Return only the lines from the one that contains "Screen dimensions: 1265x711" through the last line of the records below, exactly as they stand. Pictures are not part of the copy.

Screenshot grounding data:
■ ■ ■ ■ ■

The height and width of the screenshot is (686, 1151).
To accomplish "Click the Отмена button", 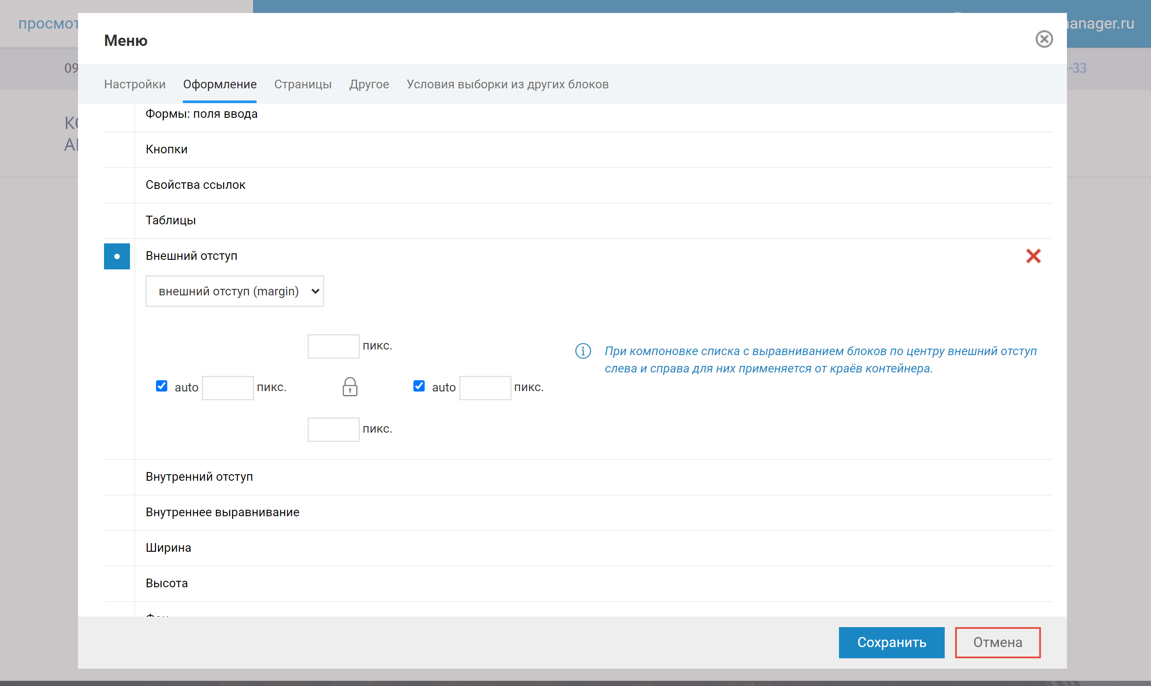I will pyautogui.click(x=997, y=642).
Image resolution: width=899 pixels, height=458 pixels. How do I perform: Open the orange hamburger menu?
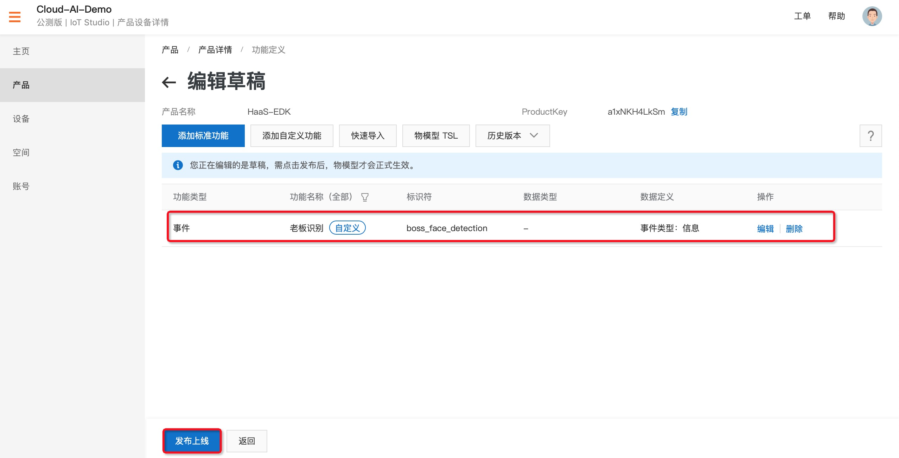[15, 17]
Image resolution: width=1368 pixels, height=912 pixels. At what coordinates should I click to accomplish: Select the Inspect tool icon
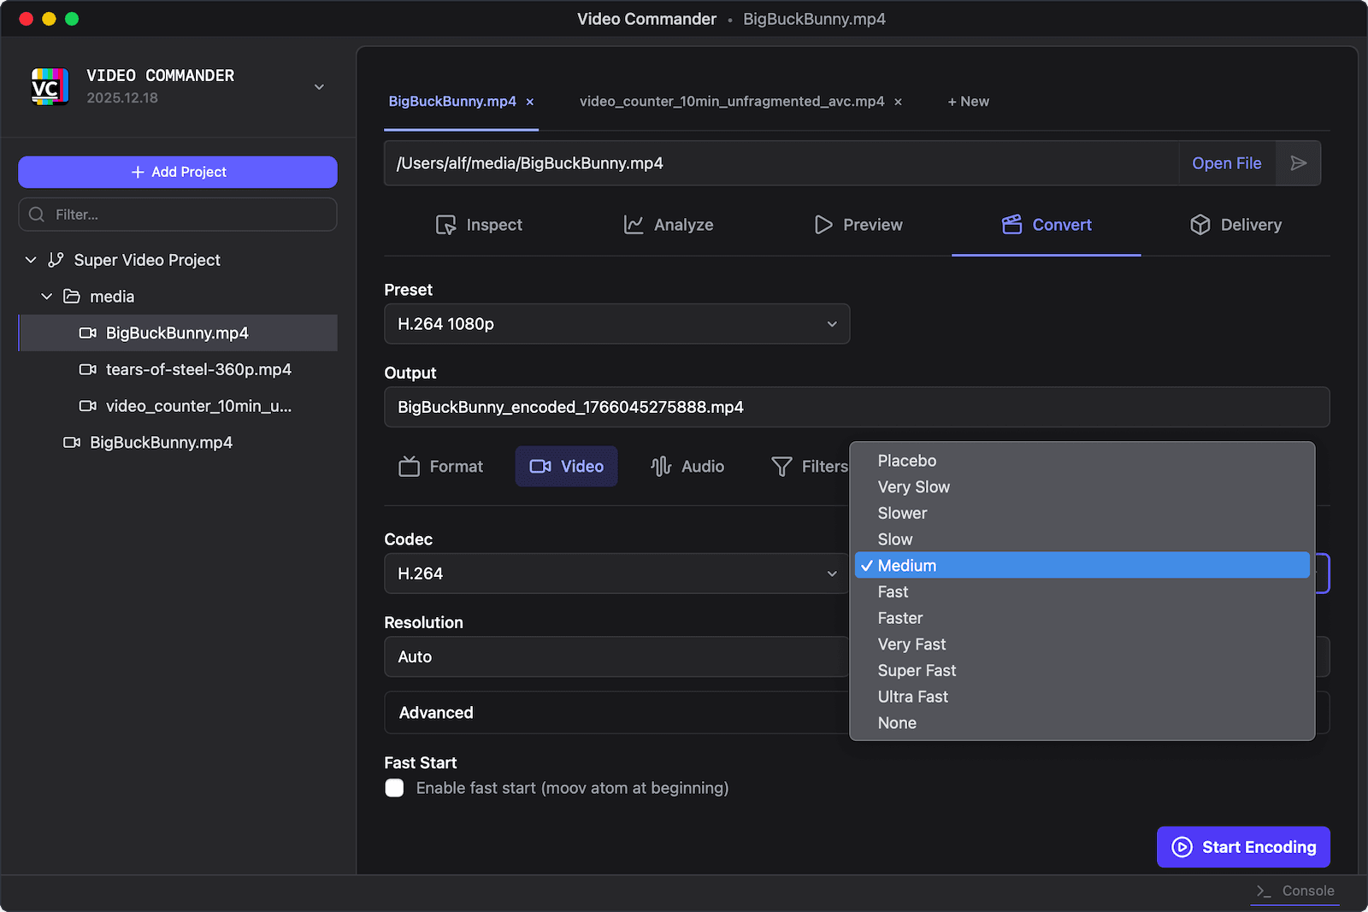[x=446, y=225]
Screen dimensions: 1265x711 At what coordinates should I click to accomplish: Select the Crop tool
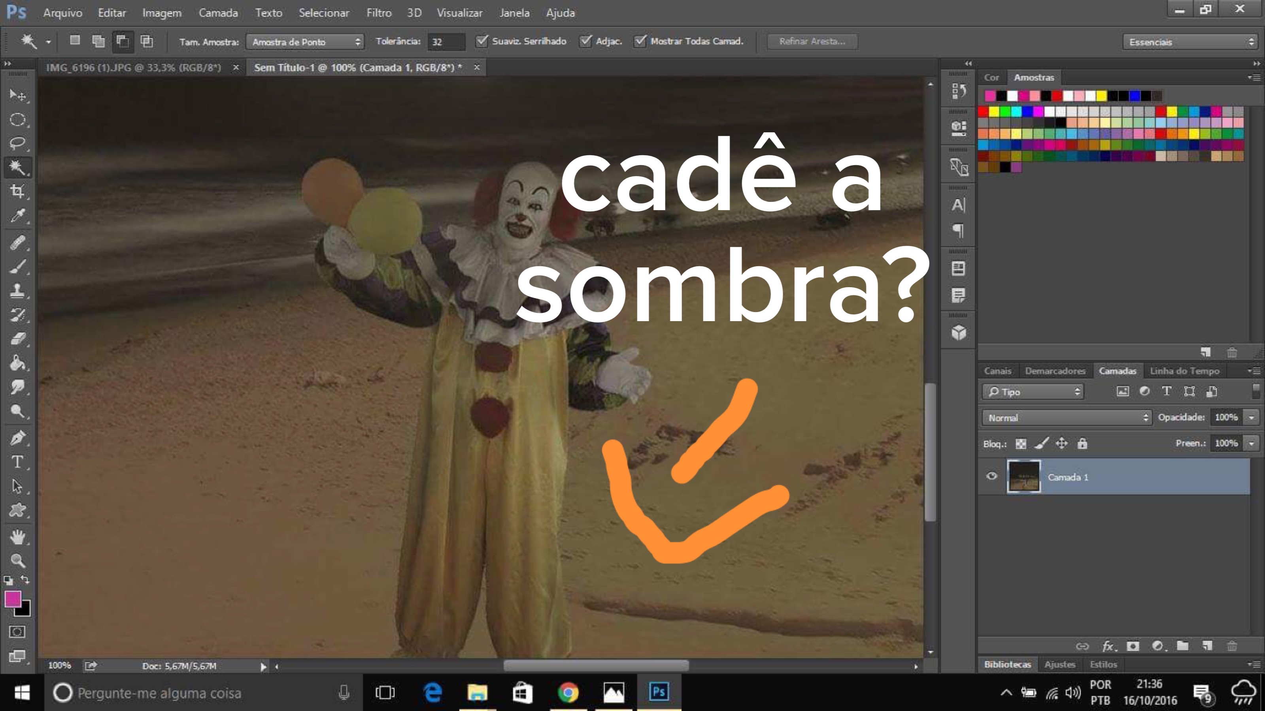(18, 191)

■ ■ ■ ■ ■

TASK OUTPUT
Screen dimensions: 1265x711 At what coordinates should I click to accomplish: Select the Crop tool
(18, 191)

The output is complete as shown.